Data listing:
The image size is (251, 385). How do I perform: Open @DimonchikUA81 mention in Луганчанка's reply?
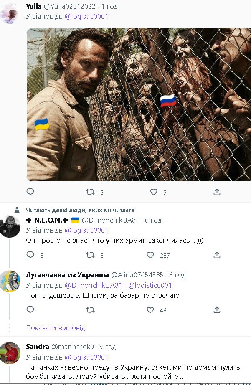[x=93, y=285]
---
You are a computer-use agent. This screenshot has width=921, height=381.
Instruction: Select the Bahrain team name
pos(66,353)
...
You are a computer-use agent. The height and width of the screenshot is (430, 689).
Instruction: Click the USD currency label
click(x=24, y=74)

Task goal: Read through the entries and copy each line in which "agent" appears.

Output for this task:
You are a computer-use agent. This screenshot has width=921, height=381.
You are a computer-use agent. The height and width of the screenshot is (430, 689).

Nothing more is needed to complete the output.